Que pontos diferenciam o PL 2.630/2023, das Fake News, do 2.338/2024, da IA? 
A diferença está principalmente no objeto. O PL 2.630 era voltado para a regulação de plataformas digitais com mais de 10 milhões de usuários no Brasil. Estamos falando de um nicho bem específico de empresas e, principalmente, plataformas de rede social que operam com sistemas da IA. Já o PL 2.338 trata especificamente de sistemas de IA utilizados para diferentes finalidades. É uma lei mais abrangente que visa atingir todo escopo do que é classificado como IA.  Assim, a inclusão da necessidade de proteção à integridade da informação e a classificação de alto risco para sistemas de recomendação das plataformas são apenas pontos que se conversam por envolverem IA. Mas, de maneira alguma, um PL visa ser substituto do outro. 
Enquanto o PL da IA não é aprovado, estamos correndo riscos na Educação? Se sim, quais?
Principalmente a adoção de sistemas de IA funcionando sem a obrigatoriedade de medidas de governança mínimas para que a tecnologia não seja utilizada de modo enviesado. Considerando a lógica de lançar primeiro para depois lidar com os problemas, no contexto da educação, estamos falando de um número grande de crianças e adolescentes entrando em contato com tecnologias cujos efeitos podem ser nocivos. 
Na prática, a ausência de regulação deixa o setor privado sem diretrizes e parâmetros mínimos de atuação. A regulação pode nos auxiliar para que a própria tecnologia seja melhor desenvolvida pelo setor. 
Atualmente, o Brasil é um dos líderes no desenvolvimento de tecnologias de IA para educação. Como estamos no cenário global? 

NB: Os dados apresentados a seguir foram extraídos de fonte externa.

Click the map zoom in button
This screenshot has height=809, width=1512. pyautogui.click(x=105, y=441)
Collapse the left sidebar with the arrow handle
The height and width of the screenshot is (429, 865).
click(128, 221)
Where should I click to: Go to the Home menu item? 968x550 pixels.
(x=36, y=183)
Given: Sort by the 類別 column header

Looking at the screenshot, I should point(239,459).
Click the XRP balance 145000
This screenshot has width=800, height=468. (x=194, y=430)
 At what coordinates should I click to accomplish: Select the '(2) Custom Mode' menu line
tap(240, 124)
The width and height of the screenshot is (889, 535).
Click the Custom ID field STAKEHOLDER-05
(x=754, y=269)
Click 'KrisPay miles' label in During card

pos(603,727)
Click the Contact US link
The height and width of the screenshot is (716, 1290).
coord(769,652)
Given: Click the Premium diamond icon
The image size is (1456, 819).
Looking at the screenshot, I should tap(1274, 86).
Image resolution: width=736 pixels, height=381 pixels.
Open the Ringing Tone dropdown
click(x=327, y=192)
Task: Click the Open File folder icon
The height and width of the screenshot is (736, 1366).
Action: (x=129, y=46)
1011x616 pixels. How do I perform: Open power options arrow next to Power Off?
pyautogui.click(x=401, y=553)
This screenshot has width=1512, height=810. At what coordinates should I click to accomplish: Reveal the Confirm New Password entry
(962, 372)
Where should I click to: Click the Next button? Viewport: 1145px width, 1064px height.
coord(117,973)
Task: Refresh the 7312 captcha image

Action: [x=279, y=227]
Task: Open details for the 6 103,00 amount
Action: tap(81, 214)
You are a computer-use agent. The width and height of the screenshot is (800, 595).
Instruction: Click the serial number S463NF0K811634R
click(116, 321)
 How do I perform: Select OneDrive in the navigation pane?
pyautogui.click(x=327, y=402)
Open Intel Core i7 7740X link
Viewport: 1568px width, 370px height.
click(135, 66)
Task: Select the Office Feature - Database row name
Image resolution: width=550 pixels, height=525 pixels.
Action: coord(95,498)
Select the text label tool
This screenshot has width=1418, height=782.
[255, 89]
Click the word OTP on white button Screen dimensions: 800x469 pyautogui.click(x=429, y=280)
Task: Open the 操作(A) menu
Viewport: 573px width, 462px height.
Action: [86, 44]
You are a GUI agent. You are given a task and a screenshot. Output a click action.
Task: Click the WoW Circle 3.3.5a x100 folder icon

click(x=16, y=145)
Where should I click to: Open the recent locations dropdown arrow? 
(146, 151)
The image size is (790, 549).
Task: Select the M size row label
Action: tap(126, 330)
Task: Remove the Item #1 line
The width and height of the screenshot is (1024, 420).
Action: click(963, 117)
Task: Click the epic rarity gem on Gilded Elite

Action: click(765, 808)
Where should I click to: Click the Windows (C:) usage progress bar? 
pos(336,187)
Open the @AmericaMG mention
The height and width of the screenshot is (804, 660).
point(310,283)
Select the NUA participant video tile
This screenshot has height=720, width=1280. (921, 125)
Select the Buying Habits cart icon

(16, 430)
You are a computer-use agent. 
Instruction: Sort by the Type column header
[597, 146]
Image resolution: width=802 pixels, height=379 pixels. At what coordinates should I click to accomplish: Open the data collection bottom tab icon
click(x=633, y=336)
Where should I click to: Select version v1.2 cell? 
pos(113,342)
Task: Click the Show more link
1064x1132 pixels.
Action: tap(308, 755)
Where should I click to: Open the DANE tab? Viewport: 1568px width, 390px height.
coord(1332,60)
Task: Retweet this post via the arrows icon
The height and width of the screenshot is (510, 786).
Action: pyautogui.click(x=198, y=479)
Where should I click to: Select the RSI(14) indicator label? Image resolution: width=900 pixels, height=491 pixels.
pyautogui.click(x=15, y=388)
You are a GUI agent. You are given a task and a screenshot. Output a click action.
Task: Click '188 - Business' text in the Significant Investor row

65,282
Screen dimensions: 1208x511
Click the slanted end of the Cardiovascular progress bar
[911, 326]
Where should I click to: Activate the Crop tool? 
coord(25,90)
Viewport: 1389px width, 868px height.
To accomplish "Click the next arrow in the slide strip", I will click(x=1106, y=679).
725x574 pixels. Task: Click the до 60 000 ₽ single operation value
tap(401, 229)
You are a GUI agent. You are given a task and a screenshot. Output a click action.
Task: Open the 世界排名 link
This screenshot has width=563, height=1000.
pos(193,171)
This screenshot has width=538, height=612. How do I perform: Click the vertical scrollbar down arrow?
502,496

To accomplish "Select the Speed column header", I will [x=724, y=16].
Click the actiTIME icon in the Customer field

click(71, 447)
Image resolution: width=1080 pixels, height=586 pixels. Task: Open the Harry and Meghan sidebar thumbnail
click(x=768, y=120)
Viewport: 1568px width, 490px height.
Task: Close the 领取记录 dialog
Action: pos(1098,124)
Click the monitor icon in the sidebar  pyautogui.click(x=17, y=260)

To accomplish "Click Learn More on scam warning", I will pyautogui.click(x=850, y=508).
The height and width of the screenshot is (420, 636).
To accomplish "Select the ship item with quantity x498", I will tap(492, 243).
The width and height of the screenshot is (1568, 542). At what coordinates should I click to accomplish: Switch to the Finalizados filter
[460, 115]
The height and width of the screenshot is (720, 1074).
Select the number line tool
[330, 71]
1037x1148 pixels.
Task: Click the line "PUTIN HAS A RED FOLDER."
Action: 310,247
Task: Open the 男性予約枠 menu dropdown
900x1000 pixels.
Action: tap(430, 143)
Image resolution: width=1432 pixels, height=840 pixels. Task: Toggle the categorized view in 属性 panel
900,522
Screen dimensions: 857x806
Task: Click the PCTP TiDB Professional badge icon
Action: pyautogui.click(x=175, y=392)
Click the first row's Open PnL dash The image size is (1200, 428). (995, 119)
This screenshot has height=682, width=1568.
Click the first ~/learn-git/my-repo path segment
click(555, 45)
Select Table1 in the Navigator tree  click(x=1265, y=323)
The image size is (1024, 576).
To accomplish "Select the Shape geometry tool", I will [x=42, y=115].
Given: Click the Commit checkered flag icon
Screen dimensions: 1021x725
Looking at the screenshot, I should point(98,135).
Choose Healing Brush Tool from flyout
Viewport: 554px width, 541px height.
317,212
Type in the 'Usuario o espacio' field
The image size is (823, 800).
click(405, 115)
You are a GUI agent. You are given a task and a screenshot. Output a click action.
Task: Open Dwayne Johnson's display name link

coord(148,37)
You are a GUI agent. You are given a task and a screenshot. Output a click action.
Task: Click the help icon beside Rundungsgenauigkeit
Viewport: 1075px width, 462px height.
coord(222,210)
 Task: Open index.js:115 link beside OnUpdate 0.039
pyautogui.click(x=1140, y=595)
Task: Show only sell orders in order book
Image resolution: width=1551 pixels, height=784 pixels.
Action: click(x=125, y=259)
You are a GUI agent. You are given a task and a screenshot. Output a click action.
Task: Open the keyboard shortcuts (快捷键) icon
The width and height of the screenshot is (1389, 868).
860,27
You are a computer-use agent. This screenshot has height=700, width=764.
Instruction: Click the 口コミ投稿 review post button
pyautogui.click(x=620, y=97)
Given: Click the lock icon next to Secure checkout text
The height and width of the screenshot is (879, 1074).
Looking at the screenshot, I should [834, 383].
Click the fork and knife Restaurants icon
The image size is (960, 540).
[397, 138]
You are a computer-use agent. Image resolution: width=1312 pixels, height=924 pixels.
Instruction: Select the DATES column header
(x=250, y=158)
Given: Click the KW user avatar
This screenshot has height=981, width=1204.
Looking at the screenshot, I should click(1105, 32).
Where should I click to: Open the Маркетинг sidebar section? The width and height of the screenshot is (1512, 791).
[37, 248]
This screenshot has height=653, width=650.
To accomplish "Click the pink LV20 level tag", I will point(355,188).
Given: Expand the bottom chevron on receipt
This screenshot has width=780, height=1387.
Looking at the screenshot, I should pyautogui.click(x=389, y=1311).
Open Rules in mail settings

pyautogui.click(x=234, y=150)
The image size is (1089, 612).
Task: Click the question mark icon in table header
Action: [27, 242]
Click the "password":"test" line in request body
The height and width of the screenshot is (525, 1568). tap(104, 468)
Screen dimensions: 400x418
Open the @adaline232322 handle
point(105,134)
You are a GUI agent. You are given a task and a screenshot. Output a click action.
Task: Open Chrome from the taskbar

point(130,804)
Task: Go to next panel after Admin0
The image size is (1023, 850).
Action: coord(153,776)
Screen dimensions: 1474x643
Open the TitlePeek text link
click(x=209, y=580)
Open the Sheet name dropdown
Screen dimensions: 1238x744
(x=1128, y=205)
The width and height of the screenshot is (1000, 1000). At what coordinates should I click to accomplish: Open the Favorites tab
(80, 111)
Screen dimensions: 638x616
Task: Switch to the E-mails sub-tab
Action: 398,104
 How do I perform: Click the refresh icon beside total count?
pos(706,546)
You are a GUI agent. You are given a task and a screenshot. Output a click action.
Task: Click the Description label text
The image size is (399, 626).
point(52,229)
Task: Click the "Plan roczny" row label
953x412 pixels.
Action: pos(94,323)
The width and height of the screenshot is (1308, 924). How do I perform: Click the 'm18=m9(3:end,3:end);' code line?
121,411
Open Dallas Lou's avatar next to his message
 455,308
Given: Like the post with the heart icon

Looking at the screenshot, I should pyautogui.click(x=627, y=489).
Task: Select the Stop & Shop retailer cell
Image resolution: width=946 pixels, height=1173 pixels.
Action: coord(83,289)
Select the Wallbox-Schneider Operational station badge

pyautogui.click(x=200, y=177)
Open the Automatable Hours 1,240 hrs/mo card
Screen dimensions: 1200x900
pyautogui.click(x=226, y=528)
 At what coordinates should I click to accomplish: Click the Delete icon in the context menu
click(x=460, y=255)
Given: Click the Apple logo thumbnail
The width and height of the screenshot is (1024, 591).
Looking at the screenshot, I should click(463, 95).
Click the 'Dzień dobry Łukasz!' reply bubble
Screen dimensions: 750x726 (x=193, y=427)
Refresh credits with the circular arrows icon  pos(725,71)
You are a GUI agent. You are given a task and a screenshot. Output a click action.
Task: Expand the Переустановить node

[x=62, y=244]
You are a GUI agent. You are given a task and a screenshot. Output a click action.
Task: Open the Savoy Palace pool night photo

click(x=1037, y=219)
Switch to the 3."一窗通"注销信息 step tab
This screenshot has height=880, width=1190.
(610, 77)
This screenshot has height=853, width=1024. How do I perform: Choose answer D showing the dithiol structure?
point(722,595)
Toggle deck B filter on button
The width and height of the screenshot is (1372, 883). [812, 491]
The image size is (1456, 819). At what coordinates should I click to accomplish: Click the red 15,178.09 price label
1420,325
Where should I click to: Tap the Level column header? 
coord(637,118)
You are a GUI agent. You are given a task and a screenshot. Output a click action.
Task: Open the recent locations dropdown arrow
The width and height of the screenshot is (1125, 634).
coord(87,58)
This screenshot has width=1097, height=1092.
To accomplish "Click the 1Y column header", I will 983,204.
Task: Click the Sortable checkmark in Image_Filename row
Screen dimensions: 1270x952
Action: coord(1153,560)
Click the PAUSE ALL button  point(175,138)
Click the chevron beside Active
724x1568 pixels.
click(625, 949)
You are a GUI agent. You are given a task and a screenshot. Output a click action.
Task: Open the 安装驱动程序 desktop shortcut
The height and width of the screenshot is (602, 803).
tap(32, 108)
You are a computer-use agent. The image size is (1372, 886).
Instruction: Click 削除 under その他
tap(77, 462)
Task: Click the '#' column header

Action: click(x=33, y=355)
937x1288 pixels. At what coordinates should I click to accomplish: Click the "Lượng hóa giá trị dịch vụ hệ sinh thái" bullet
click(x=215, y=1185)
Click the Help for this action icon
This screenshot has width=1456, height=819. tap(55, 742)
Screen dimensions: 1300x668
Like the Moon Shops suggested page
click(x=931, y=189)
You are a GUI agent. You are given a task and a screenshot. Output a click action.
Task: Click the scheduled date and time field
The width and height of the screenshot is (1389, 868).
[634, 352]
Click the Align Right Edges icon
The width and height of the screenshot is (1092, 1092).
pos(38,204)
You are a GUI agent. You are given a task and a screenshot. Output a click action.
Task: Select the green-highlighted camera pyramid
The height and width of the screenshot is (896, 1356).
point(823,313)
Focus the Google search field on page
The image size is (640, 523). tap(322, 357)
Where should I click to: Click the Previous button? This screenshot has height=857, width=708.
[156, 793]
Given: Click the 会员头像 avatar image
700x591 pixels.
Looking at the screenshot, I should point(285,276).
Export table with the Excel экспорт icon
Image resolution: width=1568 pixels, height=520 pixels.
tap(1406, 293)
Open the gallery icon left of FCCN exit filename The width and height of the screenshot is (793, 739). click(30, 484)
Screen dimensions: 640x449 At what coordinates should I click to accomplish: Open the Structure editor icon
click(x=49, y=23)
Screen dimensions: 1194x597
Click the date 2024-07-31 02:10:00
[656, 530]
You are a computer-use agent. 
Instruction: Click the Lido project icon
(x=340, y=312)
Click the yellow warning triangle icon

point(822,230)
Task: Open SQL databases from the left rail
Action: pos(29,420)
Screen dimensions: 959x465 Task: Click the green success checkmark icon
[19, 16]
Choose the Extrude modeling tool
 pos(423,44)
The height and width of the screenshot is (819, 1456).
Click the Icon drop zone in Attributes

Como a IA é uma tecnologia que demanda bastante custo, temos visto, assim como em outras áreas, uma concentração em grandes empresas que já desenvolvem essa tecnologia há algum tempo ou em big techs que estão começando a investir. Ainda assim, tenho visto com bons olhos o desenvolvimento científico e tecnológico do país nesse campo. Temos tido diferentes iniciativas, inclusive para competir diretamente com as grandes ferramentas que já estão no mercado. Quando olhamos para o ChatGPT, por exemplo, vemos o modelo da linguagem brasileiro Sabiá-3, criado numa base de dados em língua portuguesa para conseguir compreender melhor nosso cenário.